Yang terakhir ini yang terutama membuat saya terkesan dan memberi catatan, terutama soal helicopter parenting.
Kita mungkin banyak mendengar soal model pola asuh yang dianggap tipikal pengasuhan khas Asia ini.
Salah satu ciri khas model pengasuhan helikopter adalah orang tua yang selalu ingin melihat prestasi anak dalam bidang akademik, hingga terbiasa membuat keputusan tanpa mempertimbangkan pendapat anak, dengan asumsi bahwa pilihan orang tua akan mengantar anak menuju prestasi akademik.
Hal ini jelas terlihat dalam relasi karakter Nam Do San.
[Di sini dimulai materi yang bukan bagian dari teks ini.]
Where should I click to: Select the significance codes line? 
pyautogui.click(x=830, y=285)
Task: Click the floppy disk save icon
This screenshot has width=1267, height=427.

Dia bisa dibilang paket lengkap sosok cowok geek yang jatuh cinta pada komputer, dingin, kaku, dan tidak menyadari ketampanannya.
Dalam satu episode, ayahnya bercerita bahwa Do San adalah anak jenius yang tidak punya ambisi, bahkan dijuluki Living Buddha.
Dosan memenangkan Olimpiade Matematika, tetapi ia kemudian memberiakn medali emasnya ke anak lain dan mengatakan bahwa dirinya lebih menikmati rasa kalah.
Saya teringat pada teman saya yang dahulu sering mengikuti Olimpiade Sains, dan bagaimana orang tuanya mengalokasikan tenaga dan materi yang tidak sedikit untuk membekali anak dalam kompetisi tersebut.
Hal itu juga dilakukan orang tua dalam drakor, termasuk orang tua Do San, dan betapa bangganya ketika mereka membuat acara syukuran atas kemenangan putra tunggalnya.
[Baca Juga: 3 Hal Positif yang Bisa Memotivasi Diri dari Drama ‘Start-Up’]
Saya sangat penasaran kenapa Do San yang terlihat hidup dalam kecukupan finansial dan kasih sayang, justru bersikap tidak ambisius di sepanjang kehidupannya.
Do San merasa lelah hidup dalam bayang-bayang untuk selalu tampil menjadi seorang juara, padahal dirinya adalah individu yang payah dan tidak sesuai dengan ekspektasi orang tuanya.
Selama bekerja dan mengamati isu perlindungan anak dalam beberapa tahun terakhir, saya melihat bahwa banyak orang yang masa lalunya berada dalam pola asuh penuh tekanan seperti yang dialami Nam Do San.
Contoh lain adalah overcontrolling yang dialami Do San ketika orang tuanya turut menentukan mimpi meraih hadiah Nobel saat dia bertemu dan meminta tanda tangan dari pemain bisbol favoritnya.
Beberapa di antara kita hidup dalam pola asuh demikian atau juga sedang mengimplementasikan kepada anak sendiri.
Kita mungkin terlalu fokus pada kemampuan akademik yang kemudian membawa kita pada pola asuh helikopter.
Kita kemudian melupakan bahwa anak pun perlu mendapatkan penguatan dari segi life skill.
Life skill atau keterampilan hidup menggambarkan kemampuan seseorang dalam menghadapi tantangan kehidupan sehari-hari.
Termasuk di dalamnya adalah menjalin hubungan sosial, menyelesaikan masalah, mengelola risiko, membuat keputusan, dan bekerja sama dengan orang lain.
Untuk menguatkan keterampilan hidup, tentu butuh pengasuhan yang demokratis di dalam keluarga, dan mengingatkan bahwa kecerdasan seseorang bukan hanya diukur dari kemampuan akademik, namun ada banyak hal yang diperlukan dalam menjalani hidup.
Ebook Mommy & Money: Panduan Cara Mengatur Keuangan IBU RUMAH TANGGA
Download Sekarang, GRATISSS!!!
Beruntunglah Nam Do San bertemu Dal Mi dan dibuat insecure oleh Han Ji Pyeong.
Karena ia mendapatkan penguatan life skill secara ekspres di tengah quarter life crisis.
Tentu kita tidak perlu menunggu kehadiran Dal Mi dan Ji Pyeong dalam hidup anak-anak kita.
Marilah kita membiasakan diri untuk menghidupkan demokrasi dan memperhatikan keterampilan hidup anak bukan hanya kompetisi akademik.
Tidak perlu sampai twitwar tim Do San vs Ji Pyeong, karena faktanya setelah baku hantam hingga berdarah pun, mereka bisa kembali kerja sama.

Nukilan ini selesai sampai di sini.